南米ベネズエラは1日、ハイパーインフレに対応し、通貨ボリバルからゼロを6つ取り、100万分の1に切り下げるデノミネーション(通貨単位の切り下げ)を実施した。過去3年で2回目のデノミとなったが、経済危機の緩和にはつながらないとみられる。

企業や銀行では通貨の膨大な桁数にシステム上対応できなくなっていた。ベネズエラ財務観測所によると、前年比のインフレ率は1743%に跳ね上がっている。一方で、最低賃金は月給2.50ドルにとどまっている。

マドゥロ政権は2018年に通貨単位を5桁切り下げるデノミを実施。その10年前には故チャベス前大統領が3桁の切り下げを実施し、インフレ率を1桁に抑えると約束したが、達成できなかった。

ベネズエラ経済はドル化が進んでおり、これがデノミの効果を薄めるとみられる。
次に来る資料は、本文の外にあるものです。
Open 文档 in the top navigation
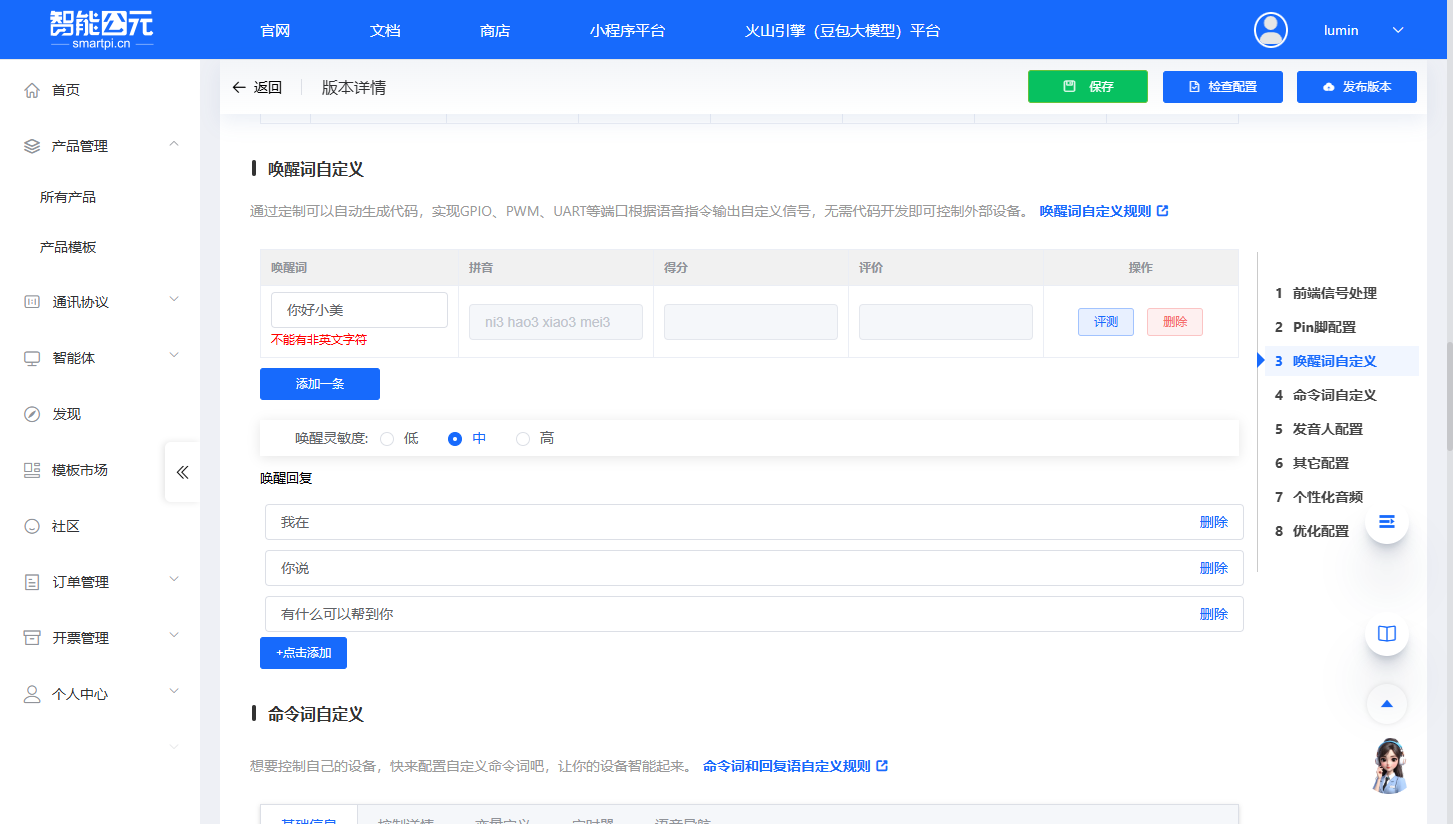This screenshot has height=824, width=1453. click(384, 30)
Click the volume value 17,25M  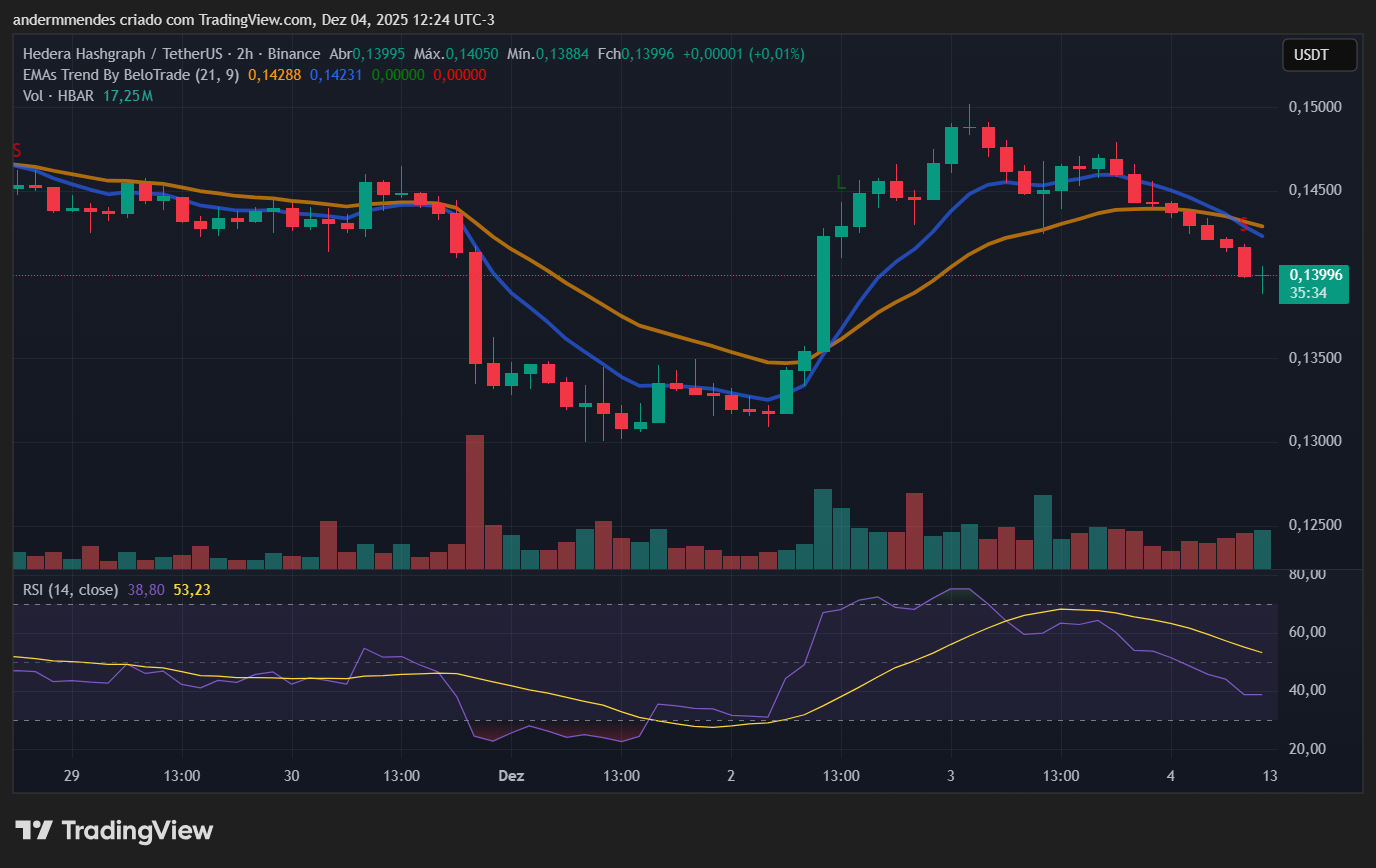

ボリバルは既に、日常的な現金での買い物に使われなくなっている。

銀行のシステムはデノミに対応するため、1日早朝、計画的に停止されたが、その後は通常通り稼働している。

エコノミストのホセ・マヌエル・プエンテ氏は「ベネズエラ経済の不均衡は非常に深刻で、きょう(のデノミで)取られたゼロはすぐさま戻るだろう」と予想。「デノミはマクロ経済的には全く影響がない見通し」だとした。